Transporte adaptado, acessibilidade, calçadas adequadas, ônibus mais fáceis de entrar, instituições de educação e de saúde. Tudo isso precisa ser redefinido, segundo o geógrafo Alexandre Queiroz, que aponta que Fortaleza não é amigável ao idoso. “A cidade teve evoluções, mas sempre são conquistas que estão em perigo”, pondera.

“Temos essa conquista da abertura a uma mobilidade mais saudável, mais segura, que foi um avanço que incluiu uso cada vez maior da bicicleta. Mas, ao mesmo tempo, o transporte coletivo de massa tem perdido usuários”, destaca, pontuando que já deveríamos ter avançado no transporte sobre trilhos. “Infelizmente estamos a anos luz disso.”

Em relação ao meio ambiente, à questão da situação de emergência climática, ainda temos que lutar para garantir que um espaço não seja transformado em prédio. Há um debate, há uma luta, mas tudo isso ainda é muito duro, as coisas são muito lentas até que você convença as pessoas, o mercado, as empresas, os políticos.
Alexandre Queiroz
Geógrafo, professor UFC e membro da Rede Observatório das Metrópoles

E se em alguns bairros os idosos são mais numerosos, em outros a população ainda é mais jovem. Análises do professor Alexandre Queiroz sobre a pirâmide etária do Grande Bom Jardim, na região sudoeste de Fortaleza, mostram uma redução expressiva de homens jovens em relação às mulheres.

“Às vezes, os homens acabam saindo de casa para migrar, para buscar outros lugares de moradia, mas também tem a questão da violência”, avalia. É com esse cenário que o professor chama atenção para o “atacado da morte” e para a perda de jovens para as facções criminosas.

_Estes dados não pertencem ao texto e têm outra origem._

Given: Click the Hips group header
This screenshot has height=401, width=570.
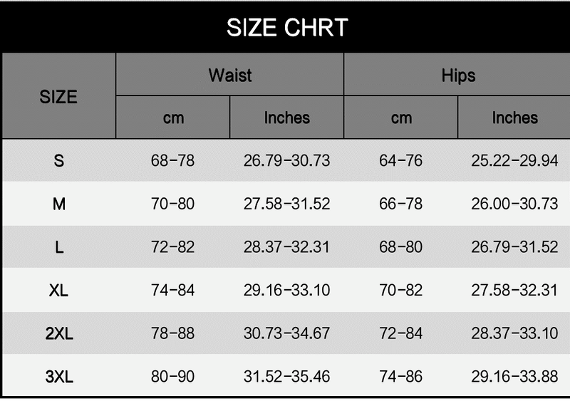Looking at the screenshot, I should click(457, 75).
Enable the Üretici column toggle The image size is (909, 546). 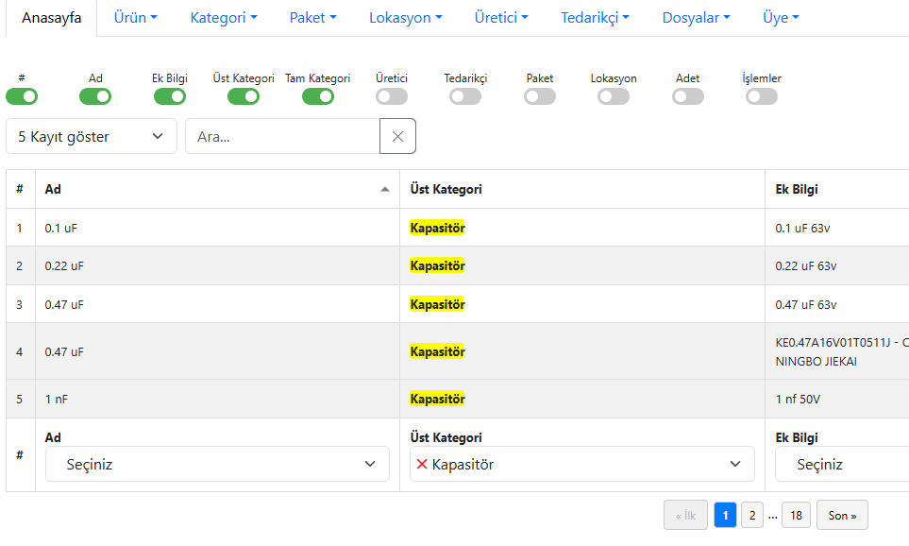392,96
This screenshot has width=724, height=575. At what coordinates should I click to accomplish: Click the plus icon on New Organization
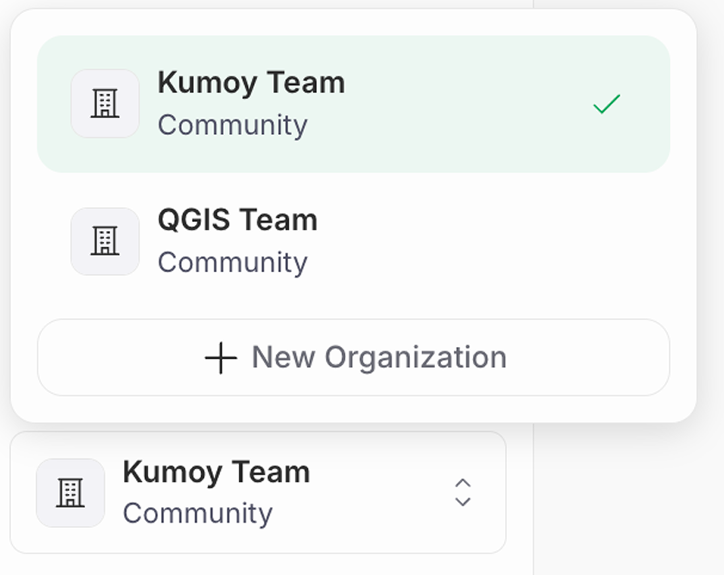point(220,357)
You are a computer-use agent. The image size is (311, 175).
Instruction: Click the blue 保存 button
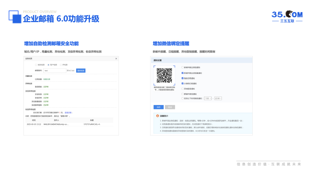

Esse é mais um desafio que Fortaleza — e não só ela — precisa enfrentar. Caso contrário, corre o risco de que sejam criadas “mini cidades isoladas”, em que uma tem medo de “invasores”. “Então, tem que olhar para um lado, para o outro, sempre achando que tem que ter mais e mais segurança porque tem mais e mais medo”.

“A cidade é um produto coletivo, seus problemas sempre serão de responsabilidade coletiva. Se não houver essa noção de coletividade, de alteridade, os problemas só serão mitigados ou colocados para debaixo do tapete. (...) Às vezes, a gente tem que ceder. É um amadurecimento civilizatório de qualquer sociedade que vive numa grande aglomeração. Temos que calibrar nossa capacidade de convivência, de respeito nas várias dimensões”, finaliza o pesquisador.